## Excerpt provided
# # # # # # #

Variational Morphing: Determining Free Energy Differences Through Optimal Non-Linear Lambda States
Free energy calculations based on atomistic Hamiltonians and sampling are key to a first principles understanding of biomolecular processes, material properties, and macromolecular chemistry. Here, we generalize the Free Energy Perturbation method and derive non-linear Hamiltonian transformation sequences for optimal sampling accuracy that differ markedly from established linear transformations. We show that our sequences are also optimal for the Bennett Acceptance Ratio (BAR) method, and our unifying framework generalizes BAR to small sampling sizes and non-Gaussian error distributions. Simulations on a Lennard-Jones gas show that an order of magnitude less sampling is required compared to established methods.

# # # # # # #

## Information shown
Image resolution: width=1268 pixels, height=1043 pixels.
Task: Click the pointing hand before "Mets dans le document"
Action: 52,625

# # # # # # #

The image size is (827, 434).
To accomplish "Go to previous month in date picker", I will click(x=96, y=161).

# # # # # # #

## Problem A
Summarize the abstract on variational morphing in two sentences.
## Problem B
Render this sentence from the abstract on variational morphing in French: "Simulations on a Lennard-Jones gas show that an order of magnitude less sampling is required compared to established methods."
## Problem C
Duplicate the portion of the abstract on variational morphing starting at "Variational Morphing: Determining" and ending at "to established methods.".
The items have no connection to the abstract on variational morphing.

## Answer area A
The authors generalize the Free Energy Perturbation method and derive non-linear Hamiltonian transformation sequences for optimal sampling accuracy, which are also optimal for the Bennett Acceptance Ratio method and extend it to small sampling sizes and non-Gaussian error distributions. Simulations on a Lennard-Jones gas show that these sequences require an order of magnitude less sampling than established methods.

## Answer area B
Des simulations sur un gaz de Lennard-Jones montrent qu'un échantillonnage inférieur d'un ordre de grandeur est nécessaire par rapport aux méthodes établies.

## Answer area C
Variational Morphing: Determining Free Energy Differences Through Optimal Non-Linear Lambda States
Free energy calculations based on atomistic Hamiltonians and sampling are key to a first principles understanding of biomolecular processes, material properties, and macromolecular chemistry. Here, we generalize the Free Energy Perturbation method and derive non-linear Hamiltonian transformation sequences for optimal sampling accuracy that differ markedly from established linear transformations. We show that our sequences are also optimal for the Bennett Acceptance Ratio (BAR) method, and our unifying framework generalizes BAR to small sampling sizes and non-Gaussian error distributions. Simulations on a Lennard-Jones gas show that an order of magnitude less sampling is required compared to established methods.